"Ay," said Griffith: "and, if you repeat a word of all this, woe be to your skin."
As soon as he was gone, Griffith Gaunt turned very grave and calm, and said to George Neville, "The Cumberland savage has been better taught than to expose the lady he loves to gossiping tongues."
Neville colored up to the eyes at this thrust.
Griffith continued, "The least you can do is to avoid fresh scandal."
"I shall be happy to co-operate with you so far," said Neville, stiffly. "I undertake to keep Galton silent: and for the rest, we have only to name an early hour for meeting, and confide it to but one discreet friend apiece who will attend us to the field. Then there will be no gossip, and no bumpkins nor constables breaking in—such things have happened in this county, I hear."
It was Wednesday. They settled to meet on Friday at noon on a hill-side between Bolton and Neville's Court. The spot was exposed; but so wild and unfrequented that no interruption was to be feared. Mr. Neville being a practiced swordsman, Gaunt chose pistols; a weapon at which the combatants were supposed to be pretty equal. To this Neville very handsomely consented.

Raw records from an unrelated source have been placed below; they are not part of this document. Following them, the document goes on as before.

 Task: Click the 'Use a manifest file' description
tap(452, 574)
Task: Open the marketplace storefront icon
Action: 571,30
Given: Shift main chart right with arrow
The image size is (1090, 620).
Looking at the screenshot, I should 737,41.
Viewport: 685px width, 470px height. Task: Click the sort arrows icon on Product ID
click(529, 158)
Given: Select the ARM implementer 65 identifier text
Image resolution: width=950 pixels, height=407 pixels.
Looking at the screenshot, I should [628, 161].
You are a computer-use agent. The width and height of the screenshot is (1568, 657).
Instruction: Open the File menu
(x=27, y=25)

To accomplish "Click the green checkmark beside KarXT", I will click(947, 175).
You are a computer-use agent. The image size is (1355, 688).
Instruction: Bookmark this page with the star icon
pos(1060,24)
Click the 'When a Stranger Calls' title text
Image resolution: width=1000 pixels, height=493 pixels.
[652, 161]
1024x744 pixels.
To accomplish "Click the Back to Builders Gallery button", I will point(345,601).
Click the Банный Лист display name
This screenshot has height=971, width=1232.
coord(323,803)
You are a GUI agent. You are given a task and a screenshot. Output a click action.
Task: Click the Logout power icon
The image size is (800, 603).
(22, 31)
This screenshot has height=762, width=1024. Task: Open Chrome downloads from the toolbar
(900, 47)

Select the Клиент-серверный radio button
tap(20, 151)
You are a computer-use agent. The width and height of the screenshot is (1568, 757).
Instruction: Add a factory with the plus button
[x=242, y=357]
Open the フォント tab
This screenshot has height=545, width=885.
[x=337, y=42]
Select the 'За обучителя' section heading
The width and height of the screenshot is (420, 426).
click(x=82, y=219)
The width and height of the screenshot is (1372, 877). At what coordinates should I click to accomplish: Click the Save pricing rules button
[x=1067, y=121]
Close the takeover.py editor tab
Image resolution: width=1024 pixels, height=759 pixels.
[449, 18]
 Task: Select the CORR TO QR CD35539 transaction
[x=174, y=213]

By this time a stiff and elaborate civility had taken the place of their heat, and at parting they bowed both long and low to each other.
Griffith left the inn and went into the street. And, as soon as he got there, he began to realize what he had done, and that in a day or two he might very probably be a dead man. The first thing he did was to go with sorrowful face and heavy step to Mr. Houseman's office.
Mr. Houseman was a highly respectable solicitor. His late father and he had long enjoyed the confidence of the gentry, and this enabled him to avoid litigious business, and confine himself pretty much to the more agreeable and lucrative occupation of drawing wills, settlements, and conveyances; and effecting loans, sales, and transfers. He visited the landed proprietors, and dined with them, and was a great favorite in the county.
"Justicing day" brought him many visits; so on that day he was always at his place of business. Indeed a client was with him when Griffith called, and the young gentleman had to wait in the outer office for full ten minutes.